# Supplied material:
+ + +

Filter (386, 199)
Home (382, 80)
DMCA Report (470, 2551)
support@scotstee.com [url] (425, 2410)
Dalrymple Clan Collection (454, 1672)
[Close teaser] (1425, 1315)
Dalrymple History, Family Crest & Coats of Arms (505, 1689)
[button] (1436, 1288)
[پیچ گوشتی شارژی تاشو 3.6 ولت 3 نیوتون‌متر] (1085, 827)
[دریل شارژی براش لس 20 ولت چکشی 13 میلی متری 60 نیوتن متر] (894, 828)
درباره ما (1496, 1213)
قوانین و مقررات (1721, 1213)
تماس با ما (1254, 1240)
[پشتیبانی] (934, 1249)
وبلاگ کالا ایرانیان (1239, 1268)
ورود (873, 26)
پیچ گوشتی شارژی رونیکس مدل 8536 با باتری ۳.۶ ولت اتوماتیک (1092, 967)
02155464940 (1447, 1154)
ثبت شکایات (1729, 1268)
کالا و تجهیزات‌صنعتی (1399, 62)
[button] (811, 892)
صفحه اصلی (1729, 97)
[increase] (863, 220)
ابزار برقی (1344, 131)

+ + +

# Task objective:
From the listing above, extract all records word for word.

# Answer section:
Filter (386, 199)
Home (382, 80)
DMCA Report (470, 2551)
support@scotstee.com [url] (425, 2410)
Dalrymple Clan Collection (454, 1672)
[Close teaser] (1425, 1315)
Dalrymple History, Family Crest & Coats of Arms (505, 1689)
[button] (1436, 1288)
[پیچ گوشتی شارژی تاشو 3.6 ولت 3 نیوتون‌متر] (1085, 827)
[دریل شارژی براش لس 20 ولت چکشی 13 میلی متری 60 نیوتن متر] (894, 828)
درباره ما (1496, 1213)
قوانین و مقررات (1721, 1213)
تماس با ما (1254, 1240)
[پشتیبانی] (934, 1249)
وبلاگ کالا ایرانیان (1239, 1268)
ورود (873, 26)
پیچ گوشتی شارژی رونیکس مدل 8536 با باتری ۳.۶ ولت اتوماتیک (1092, 967)
02155464940 (1447, 1154)
ثبت شکایات (1729, 1268)
کالا و تجهیزات‌صنعتی (1399, 62)
[button] (811, 892)
صفحه اصلی (1729, 97)
[increase] (863, 220)
ابزار برقی (1344, 131)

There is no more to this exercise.